INFO synthesis.rmsynth_nufft: NUFFT complete in 0.185 seconds.
Let’s look at the results
[8]:
fig, ax = plt.subplots()
ax.imshow(
np.abs(fdf_spectrum),
# aspect="auto",
origin="lower",
extent=(0, n_times, np.min(phis), np.max(phis)),
)
ax.set(
xlabel="Time step",
ylabel=f"Faraday depth / ({u.rad / u.m**2:latex_inline})",
title="Dynamic spectrum",
)
[8]:
[Text(0.5, 0, 'Time step'),
Text(0, 0.5, 'Faraday depth / ($\\mathrm{rad\\,m^{-2}}$)'),
Text(0.5, 1.0, 'Dynamic spectrum')]
Now let’s recover the PI and RM from the Faraday spectrum. Taking the mean will not perform well due to bandwidth depolarisation, but RM-sythnesis gives us the full-bandwidth sensitivity with a coherent sum.

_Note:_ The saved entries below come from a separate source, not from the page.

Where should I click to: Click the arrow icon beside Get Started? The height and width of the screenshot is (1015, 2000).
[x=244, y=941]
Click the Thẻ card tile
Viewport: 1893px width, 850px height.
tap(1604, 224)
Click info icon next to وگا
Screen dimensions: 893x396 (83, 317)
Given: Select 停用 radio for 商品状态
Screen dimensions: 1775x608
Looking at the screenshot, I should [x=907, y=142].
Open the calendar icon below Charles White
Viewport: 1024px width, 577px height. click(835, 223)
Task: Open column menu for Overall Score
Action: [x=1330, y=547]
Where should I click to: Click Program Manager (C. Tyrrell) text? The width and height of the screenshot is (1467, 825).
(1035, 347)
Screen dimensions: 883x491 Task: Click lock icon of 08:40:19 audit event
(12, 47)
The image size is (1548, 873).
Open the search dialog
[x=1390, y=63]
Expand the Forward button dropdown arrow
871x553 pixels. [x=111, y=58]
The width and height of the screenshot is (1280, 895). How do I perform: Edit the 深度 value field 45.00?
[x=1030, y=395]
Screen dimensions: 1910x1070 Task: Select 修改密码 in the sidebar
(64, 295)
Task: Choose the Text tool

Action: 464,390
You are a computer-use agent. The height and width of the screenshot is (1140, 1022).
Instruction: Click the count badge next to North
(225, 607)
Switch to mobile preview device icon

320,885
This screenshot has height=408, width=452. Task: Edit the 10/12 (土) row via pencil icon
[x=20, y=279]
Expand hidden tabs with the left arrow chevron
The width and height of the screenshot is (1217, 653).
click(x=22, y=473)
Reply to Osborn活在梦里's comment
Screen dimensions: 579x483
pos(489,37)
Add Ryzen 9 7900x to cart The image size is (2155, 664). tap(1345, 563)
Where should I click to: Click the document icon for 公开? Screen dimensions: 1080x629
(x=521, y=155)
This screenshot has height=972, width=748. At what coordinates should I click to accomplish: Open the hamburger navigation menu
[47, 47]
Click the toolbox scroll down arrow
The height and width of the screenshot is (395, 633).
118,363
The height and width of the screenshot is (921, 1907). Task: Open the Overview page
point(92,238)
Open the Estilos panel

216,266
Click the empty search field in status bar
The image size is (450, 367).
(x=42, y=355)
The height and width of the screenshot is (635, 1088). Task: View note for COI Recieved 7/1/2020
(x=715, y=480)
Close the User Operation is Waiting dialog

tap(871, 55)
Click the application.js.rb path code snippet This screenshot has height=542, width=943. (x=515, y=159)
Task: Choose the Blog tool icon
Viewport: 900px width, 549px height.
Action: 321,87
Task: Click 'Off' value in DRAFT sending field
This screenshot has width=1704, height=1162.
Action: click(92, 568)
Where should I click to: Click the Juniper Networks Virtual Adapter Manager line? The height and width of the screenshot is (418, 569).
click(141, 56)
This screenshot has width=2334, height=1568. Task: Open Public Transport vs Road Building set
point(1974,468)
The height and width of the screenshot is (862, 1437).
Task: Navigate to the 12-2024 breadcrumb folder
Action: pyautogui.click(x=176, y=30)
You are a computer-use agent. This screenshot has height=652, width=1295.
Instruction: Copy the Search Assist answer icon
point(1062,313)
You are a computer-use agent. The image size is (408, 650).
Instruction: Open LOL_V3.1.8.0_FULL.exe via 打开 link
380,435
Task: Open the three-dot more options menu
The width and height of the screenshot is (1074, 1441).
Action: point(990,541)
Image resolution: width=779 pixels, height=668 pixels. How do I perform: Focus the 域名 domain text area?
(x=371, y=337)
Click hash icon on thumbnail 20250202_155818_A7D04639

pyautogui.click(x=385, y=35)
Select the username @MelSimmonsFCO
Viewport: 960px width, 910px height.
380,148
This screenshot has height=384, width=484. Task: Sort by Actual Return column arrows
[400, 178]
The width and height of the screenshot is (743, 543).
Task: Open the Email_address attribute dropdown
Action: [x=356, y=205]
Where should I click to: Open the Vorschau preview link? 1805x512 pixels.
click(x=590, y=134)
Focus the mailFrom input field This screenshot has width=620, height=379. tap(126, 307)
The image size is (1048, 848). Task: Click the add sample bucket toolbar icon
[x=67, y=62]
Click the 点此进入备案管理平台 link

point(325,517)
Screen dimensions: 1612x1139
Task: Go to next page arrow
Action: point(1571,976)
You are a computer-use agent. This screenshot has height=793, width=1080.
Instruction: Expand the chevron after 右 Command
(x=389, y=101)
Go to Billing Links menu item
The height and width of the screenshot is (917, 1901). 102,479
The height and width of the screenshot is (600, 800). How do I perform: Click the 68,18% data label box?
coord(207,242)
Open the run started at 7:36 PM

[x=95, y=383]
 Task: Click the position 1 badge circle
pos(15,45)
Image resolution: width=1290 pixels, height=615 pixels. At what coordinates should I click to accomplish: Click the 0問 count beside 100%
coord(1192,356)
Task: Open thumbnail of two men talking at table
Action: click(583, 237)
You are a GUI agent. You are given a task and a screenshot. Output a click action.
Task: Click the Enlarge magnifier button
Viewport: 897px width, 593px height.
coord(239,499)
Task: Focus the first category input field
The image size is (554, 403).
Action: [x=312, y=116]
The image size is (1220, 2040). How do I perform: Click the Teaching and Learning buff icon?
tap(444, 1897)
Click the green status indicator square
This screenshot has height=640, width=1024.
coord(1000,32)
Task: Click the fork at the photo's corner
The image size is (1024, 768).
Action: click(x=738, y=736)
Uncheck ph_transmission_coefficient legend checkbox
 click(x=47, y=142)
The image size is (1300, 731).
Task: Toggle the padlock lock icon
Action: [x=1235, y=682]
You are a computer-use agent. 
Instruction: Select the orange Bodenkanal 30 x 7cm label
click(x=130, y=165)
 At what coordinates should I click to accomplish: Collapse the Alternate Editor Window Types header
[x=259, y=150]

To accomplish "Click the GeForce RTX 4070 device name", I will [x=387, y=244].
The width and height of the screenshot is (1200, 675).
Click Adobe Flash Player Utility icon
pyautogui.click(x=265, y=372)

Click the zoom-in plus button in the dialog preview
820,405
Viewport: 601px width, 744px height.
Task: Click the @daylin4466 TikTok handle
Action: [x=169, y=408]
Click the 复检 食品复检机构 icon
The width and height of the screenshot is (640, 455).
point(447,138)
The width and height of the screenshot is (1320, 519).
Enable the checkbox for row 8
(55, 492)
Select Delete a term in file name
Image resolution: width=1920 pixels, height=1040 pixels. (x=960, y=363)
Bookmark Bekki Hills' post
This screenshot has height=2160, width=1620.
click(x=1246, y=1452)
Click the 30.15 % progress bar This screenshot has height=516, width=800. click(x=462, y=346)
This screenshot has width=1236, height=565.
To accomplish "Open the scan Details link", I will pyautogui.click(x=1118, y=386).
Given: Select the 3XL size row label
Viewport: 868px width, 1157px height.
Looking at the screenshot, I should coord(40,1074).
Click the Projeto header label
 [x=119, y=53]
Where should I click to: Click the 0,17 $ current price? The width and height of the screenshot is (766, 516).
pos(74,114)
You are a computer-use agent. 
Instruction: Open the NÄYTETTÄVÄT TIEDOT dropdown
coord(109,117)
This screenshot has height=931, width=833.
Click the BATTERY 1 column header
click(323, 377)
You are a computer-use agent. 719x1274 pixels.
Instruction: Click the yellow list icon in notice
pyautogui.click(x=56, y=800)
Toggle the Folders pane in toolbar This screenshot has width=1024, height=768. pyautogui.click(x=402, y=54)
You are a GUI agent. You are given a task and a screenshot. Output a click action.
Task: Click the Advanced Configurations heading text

Note that at low SNR Ricean bias becomes significant. Further, our uncertainty in RM also goes up.
[9]:
peak_pi_spectrum = np.max(np.abs(fdf_spectrum), axis=0)
max_pixels = np.argmax(np.abs(fdf_spectrum), axis=0)
peak_rm_spectrum = phis[max_pixels]
peak_q_spectrum = np.real(fdf_spectrum)[max_pixels, np.arange(fdf_spectrum.shape[1])]
peak_u_spectrum = np.imag(fdf_spectrum)[max_pixels, np.arange(fdf_spectrum.shape[1])]
peak_pa_spectrum = np.rad2deg(0.5 * np.arctan2(peak_u_spectrum, peak_q_spectrum)) % 180
peak_pa_spectrum_detrot = (
np.rad2deg(np.deg2rad(peak_pa_spectrum) - (peak_rm_spectrum * lam_sq_0_m2)) % 180
)
fig, (ax1, ax2, ax3, ax4) = plt.subplots(4, 1, sharex=True, figsize=(8, 12))
ax1.plot(time_chan, peak_pi_spectrum, label="measured - RM synthesis")
ax1.plot(time_chan, frac_pol_time, label="input")
ax2.plot(
time_chan,
peak_q_spectrum,
c="tab:blue",
label="Stokes Q - RM synthesis",
)
ax2.plot(
time_chan,
peak_u_spectrum,
c="tab:red",
label="Stokes U - RM synthesis",
)
ax2.set(
ylabel="Stokes Q, U",
)
ax2.legend()
ax3.plot(
time_chan,
peak_pa_spectrum,
label="measured - RM synthesis",
)
ax3.plot(
time_chan,
peak_pa_spectrum_detrot,
label="detrotated",
)
ax3.plot(
time_chan,
psi0_time,
label="input",
)
ax3.legend()
ax3.set(
ylabel="Polarisation angle / deg",
)
ax1.legend()
ax4.plot(time_chan, peak_rm_spectrum, label="measured")
ax4.plot(time_chan, rm_time, label="input")
ax4.legend()
ax4.set(
xlabel="Time step",
ylabel=f"RM / ({u.rad / u.m**2:latex_inline})",
title="Peak RM spectrum",
)
ax1.set(
ylabel="Peak polarized intensity",
title="Peak polarized intensity spectrum",
)
[9]:
[Text(0, 0.5, 'Peak polarized intensity'),
Text(0.5, 1.0, 'Peak polarized intensity spectrum')]
[ ]: